# MATERIAL PROVIDED:
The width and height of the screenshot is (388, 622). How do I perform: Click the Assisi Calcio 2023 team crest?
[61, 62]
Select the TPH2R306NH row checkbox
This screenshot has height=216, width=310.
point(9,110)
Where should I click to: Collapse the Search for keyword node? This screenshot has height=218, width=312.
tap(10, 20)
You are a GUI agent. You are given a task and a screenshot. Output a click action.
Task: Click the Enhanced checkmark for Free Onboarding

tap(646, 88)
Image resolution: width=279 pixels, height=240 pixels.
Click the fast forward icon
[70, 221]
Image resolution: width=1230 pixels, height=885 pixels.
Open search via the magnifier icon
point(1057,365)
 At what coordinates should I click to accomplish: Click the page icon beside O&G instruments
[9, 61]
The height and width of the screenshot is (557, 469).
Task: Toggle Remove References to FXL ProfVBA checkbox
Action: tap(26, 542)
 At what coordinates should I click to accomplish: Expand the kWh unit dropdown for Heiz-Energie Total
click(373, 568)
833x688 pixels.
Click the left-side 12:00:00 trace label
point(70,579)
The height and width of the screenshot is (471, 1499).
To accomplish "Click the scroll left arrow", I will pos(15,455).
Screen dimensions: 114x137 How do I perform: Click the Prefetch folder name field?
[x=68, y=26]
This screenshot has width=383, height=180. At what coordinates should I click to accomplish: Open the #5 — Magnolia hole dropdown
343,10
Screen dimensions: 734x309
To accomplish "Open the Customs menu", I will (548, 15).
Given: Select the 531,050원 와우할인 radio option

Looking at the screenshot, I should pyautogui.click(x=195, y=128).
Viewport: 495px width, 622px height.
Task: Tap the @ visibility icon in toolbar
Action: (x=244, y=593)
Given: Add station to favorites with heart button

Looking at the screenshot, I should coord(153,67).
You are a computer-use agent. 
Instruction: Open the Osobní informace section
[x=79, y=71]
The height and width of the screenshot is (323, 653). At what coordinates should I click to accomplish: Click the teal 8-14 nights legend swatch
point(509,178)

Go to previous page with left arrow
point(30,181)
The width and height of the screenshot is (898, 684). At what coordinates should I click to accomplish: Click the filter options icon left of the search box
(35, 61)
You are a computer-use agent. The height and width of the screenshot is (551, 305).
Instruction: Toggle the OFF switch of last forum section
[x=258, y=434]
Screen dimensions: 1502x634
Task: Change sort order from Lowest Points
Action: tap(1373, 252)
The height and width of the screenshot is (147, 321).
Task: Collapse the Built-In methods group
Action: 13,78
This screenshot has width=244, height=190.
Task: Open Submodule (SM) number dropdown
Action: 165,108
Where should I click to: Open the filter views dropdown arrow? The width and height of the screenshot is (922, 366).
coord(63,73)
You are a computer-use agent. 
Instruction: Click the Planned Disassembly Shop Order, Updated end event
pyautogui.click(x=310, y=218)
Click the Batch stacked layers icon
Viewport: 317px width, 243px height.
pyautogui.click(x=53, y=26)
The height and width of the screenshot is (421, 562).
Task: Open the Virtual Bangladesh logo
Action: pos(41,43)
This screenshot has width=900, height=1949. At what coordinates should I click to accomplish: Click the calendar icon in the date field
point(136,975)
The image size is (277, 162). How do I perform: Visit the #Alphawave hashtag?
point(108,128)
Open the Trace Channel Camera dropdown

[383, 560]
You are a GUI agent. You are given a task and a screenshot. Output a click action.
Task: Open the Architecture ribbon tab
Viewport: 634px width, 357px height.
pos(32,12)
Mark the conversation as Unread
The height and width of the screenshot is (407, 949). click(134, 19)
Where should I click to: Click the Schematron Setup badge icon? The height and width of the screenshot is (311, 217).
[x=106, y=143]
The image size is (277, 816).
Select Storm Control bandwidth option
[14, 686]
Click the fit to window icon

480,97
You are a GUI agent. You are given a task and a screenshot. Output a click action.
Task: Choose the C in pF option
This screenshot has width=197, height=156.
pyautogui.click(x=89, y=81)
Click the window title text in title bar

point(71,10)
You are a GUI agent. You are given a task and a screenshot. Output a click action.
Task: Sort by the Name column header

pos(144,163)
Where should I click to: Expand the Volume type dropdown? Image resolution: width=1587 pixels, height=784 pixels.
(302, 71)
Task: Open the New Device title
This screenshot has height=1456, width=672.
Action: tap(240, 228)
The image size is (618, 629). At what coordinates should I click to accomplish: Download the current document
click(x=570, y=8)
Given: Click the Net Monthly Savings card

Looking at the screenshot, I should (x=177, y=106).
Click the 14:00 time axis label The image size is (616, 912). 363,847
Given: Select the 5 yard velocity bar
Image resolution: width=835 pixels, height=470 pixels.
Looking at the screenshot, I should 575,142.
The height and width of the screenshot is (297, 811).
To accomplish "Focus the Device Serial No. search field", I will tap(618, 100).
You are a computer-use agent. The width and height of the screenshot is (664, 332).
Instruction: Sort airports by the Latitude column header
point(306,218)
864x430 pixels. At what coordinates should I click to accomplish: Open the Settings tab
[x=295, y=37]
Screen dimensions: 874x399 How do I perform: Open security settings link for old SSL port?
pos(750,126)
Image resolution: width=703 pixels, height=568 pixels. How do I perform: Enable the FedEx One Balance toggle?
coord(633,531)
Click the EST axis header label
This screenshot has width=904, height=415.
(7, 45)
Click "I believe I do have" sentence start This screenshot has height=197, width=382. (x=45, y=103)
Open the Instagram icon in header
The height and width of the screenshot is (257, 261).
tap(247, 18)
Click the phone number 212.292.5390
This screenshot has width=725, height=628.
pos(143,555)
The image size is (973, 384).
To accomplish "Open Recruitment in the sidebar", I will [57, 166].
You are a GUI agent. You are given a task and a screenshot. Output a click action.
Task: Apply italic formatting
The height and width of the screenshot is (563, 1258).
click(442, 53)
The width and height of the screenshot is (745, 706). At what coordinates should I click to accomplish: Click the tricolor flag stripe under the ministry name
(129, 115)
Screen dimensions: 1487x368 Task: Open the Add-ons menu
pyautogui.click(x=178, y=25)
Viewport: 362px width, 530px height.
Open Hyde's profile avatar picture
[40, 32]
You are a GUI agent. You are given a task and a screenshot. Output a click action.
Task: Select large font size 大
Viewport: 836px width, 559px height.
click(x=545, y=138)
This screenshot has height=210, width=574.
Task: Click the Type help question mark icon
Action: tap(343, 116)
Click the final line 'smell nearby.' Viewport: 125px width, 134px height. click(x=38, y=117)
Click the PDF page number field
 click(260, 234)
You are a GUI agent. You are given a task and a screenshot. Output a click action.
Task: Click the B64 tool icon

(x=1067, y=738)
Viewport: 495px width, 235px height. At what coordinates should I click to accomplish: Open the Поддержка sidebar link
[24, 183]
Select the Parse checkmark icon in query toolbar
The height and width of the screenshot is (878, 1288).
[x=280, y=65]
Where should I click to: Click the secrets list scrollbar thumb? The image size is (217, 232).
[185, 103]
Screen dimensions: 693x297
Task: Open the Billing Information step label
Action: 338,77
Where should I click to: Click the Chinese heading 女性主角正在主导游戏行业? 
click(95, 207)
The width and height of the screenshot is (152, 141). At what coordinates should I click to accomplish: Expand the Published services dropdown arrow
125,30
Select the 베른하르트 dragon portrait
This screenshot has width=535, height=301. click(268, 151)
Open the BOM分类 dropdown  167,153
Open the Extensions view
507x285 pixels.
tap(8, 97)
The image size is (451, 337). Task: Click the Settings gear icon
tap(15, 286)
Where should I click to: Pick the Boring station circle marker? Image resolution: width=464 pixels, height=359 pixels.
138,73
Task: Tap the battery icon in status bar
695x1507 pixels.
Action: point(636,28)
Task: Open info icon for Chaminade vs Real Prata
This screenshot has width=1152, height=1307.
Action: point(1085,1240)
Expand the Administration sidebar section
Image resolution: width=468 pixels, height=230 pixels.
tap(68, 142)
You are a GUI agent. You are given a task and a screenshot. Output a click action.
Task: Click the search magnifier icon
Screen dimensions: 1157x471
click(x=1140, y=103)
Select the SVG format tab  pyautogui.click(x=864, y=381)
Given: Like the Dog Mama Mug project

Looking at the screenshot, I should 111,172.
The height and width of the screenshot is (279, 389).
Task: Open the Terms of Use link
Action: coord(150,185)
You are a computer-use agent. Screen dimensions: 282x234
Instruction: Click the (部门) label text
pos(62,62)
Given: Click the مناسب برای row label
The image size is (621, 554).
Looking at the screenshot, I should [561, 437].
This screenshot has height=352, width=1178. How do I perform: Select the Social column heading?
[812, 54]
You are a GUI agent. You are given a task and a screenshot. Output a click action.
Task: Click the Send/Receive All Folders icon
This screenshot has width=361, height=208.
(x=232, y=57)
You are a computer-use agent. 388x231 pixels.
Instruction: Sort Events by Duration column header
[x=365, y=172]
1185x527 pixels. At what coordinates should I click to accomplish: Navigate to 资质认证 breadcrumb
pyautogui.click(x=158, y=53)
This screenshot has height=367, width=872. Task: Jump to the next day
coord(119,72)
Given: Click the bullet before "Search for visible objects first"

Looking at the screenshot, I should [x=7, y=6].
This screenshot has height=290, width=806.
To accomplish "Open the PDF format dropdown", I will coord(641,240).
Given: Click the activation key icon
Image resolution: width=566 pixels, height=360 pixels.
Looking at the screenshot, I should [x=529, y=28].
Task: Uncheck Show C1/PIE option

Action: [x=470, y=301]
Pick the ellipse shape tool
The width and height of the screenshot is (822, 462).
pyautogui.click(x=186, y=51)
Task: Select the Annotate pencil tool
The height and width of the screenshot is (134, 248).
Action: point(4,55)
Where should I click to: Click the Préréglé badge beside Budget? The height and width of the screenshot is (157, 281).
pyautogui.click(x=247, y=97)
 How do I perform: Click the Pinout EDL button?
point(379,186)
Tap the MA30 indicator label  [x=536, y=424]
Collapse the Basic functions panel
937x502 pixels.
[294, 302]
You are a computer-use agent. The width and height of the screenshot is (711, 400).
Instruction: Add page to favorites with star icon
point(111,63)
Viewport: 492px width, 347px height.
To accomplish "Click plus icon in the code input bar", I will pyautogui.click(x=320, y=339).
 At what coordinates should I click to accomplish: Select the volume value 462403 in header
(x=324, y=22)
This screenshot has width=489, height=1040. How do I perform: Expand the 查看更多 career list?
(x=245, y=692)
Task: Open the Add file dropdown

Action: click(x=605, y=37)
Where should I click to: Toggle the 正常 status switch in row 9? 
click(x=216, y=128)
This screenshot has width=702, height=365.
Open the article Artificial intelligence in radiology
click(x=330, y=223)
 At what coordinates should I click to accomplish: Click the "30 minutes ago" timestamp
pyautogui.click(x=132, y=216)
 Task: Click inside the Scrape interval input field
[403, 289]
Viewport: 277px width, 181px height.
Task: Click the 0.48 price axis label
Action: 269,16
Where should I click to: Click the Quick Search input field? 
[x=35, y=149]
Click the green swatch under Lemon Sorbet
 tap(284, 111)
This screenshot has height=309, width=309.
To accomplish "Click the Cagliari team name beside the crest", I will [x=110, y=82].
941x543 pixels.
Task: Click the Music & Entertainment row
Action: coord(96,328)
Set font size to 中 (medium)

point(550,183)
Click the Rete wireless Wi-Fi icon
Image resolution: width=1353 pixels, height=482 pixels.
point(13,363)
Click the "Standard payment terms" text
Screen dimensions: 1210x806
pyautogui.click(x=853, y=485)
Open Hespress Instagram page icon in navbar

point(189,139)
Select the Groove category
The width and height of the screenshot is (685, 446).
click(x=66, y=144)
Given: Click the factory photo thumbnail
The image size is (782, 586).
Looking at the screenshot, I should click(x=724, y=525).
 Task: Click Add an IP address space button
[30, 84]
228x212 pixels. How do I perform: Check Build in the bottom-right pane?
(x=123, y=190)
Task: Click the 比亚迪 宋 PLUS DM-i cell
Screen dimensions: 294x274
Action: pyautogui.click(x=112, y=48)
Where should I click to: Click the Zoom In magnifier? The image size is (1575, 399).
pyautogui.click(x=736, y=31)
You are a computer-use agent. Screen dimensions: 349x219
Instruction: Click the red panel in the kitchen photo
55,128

# REQUIREMENT:
Would you retype exactly the lines above, from the line with "Given: Click the Net Monthly Savings card" to the line with "Given: Select the 5 yard velocity bar", with both end lines kept and nothing more?

# RESULT OF THIS TASK:
Given: Click the Net Monthly Savings card

Looking at the screenshot, I should (x=177, y=106).
Click the 14:00 time axis label The image size is (616, 912). 363,847
Given: Select the 5 yard velocity bar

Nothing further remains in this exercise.